▸ **Estratto fornito**
'''

N.06
Novembre/Dicembre 1997

Tutto per il Padre. L’obbedienza di Cristo modello e sorgente dell’obbedienza cristiana

Obbediente, obbedientissimo che più non si può e perciò l’obbediente, senza avverbi accrescitivi: ma perché Gesù “si è fatto obbediente fino alla morte” (Fil 2,8)? Perché povero di spirito. Perché mite e umile di cuore. Perché grande d’animo, libero e forte. Perché piccolo come un bambino. Perché sicuro dell’amore del Padre. In una parola, obbediente perché Figlio.. Cioè: radicalmente obbediente nell’agire perché, nel suo essere, radicalmente dipendente dal Padre. Il mistero dell’obbedienza di Gesù è tutto qui: è inutile girarci intorno. Non resta che tentare di penetrarlo più che si può. Proviamo.

'''

▸ **Dati mostrati**

'''

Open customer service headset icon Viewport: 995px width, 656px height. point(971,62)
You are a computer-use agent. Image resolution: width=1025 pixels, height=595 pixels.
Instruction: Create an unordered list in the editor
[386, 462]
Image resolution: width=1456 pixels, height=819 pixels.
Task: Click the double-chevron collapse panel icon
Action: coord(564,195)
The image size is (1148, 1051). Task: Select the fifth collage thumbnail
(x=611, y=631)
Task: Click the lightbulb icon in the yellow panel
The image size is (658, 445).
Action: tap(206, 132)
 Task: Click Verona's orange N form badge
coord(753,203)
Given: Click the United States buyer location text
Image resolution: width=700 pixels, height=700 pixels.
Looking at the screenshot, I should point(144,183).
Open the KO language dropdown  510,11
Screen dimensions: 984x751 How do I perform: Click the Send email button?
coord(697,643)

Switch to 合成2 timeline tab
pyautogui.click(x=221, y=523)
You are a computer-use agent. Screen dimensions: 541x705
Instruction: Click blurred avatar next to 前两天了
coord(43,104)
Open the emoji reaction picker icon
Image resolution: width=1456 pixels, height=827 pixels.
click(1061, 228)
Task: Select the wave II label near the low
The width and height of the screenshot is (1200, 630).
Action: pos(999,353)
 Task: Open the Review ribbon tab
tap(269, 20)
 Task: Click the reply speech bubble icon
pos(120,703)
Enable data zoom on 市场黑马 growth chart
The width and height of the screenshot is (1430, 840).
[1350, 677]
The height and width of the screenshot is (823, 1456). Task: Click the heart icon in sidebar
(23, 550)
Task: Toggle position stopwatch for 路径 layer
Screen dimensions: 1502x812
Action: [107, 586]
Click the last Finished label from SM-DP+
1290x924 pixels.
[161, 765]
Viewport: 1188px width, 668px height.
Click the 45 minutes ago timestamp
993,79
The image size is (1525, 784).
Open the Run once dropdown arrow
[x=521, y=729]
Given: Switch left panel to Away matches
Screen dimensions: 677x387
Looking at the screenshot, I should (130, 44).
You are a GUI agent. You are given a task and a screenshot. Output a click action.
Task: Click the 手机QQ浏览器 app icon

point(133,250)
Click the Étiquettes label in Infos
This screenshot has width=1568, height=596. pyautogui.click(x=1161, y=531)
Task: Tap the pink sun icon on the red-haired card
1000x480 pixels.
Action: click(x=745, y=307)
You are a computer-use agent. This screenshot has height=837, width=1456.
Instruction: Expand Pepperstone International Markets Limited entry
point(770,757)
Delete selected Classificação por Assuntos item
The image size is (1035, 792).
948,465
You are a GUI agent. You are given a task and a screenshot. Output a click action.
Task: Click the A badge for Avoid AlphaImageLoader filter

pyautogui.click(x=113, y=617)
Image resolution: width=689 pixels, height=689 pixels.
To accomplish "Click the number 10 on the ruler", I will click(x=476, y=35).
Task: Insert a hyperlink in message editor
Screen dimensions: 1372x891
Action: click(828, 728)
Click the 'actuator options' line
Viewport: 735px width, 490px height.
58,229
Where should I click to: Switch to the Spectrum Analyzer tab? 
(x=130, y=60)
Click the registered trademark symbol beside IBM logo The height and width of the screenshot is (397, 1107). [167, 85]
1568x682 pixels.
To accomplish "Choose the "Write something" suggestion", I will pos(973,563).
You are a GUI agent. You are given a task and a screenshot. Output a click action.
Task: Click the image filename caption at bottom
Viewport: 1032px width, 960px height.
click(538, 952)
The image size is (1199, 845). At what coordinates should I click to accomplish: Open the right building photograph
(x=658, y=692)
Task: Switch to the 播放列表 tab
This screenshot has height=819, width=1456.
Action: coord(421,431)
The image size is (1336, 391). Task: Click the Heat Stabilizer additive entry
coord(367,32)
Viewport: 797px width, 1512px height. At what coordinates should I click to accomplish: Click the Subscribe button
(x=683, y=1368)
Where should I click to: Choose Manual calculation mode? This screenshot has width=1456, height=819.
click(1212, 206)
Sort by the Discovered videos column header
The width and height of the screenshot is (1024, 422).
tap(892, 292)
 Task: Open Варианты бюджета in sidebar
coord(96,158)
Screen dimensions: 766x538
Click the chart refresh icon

'''

▸ **Sfida**
Nell'estratto sull'obbedienza di Cristo, qual è il motivo per cui Gesù è obbediente, detto "in una parola"?

▸ **Risposta**
Perché è Figlio.